Il governatore dello Stato di Plateau ha accusato l'esercito federale di aver ignorato la segnalazione del rischio imminente di nuove violenze

Ikechukwu Adubal, il capo della polizia dello Stato di Plateau, ha oggi smentito il bilancio di 500 morti annunciato nei giorni scorsi relativamente al massacro avvenuto nel fine settimana nella città di Jos. "Il numero totale delle vittime è stabilito a 109 - ha detto -. Questa cifra è autentica e incontestabile. La cifra di 500 morti è stata fabbricata e non deve essere presa in considerazione".
Nel corso della conferenza stampa, che si è tenuta a Jos, il capo della polizia ha anche annunciato che sono state arrestate 49 persone di etnia Fulani, pastori nomadi di religione musulmana, accusati di aver preso parte alla stragi nei confronti dei contadini di etnia Belom e di fede cristiana.

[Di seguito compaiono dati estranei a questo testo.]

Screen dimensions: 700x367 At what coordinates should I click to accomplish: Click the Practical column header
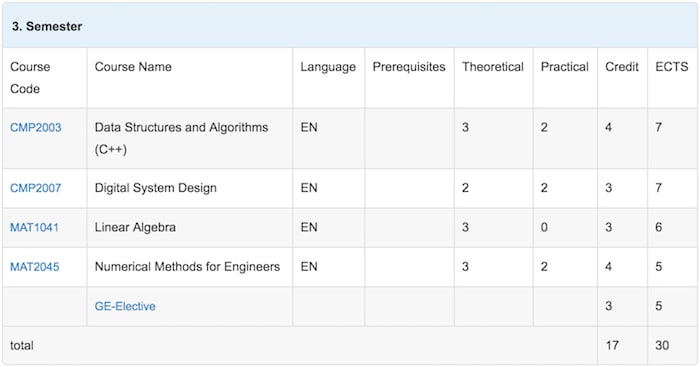(565, 67)
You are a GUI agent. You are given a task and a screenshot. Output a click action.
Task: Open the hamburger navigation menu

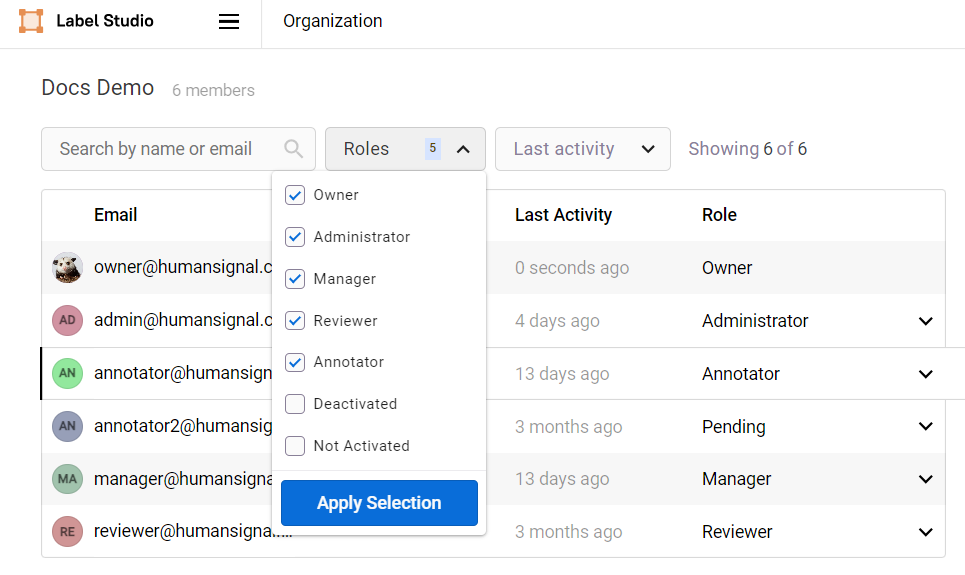(x=229, y=21)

A fornire un bilancio di 500 morti era stato lunedì scorso Dan Majang, responsabile delle comunicazioni dello Stato di Plateau, di cui Jos è la capitale. Fonti civili e locali avevano parlato di un numero di vittime che oscillava tra le 200 e le 400 vittime. Oggi sulla stampa nigeriana rimbalzano, inoltre, le accuse mosse dal governatore di Plateau nei confronti dell'esercito federale. Colpevole di aver ignorato le informazioni fornite dalle autorità locali sul rischio imminente dello scoppio di nuove violenze.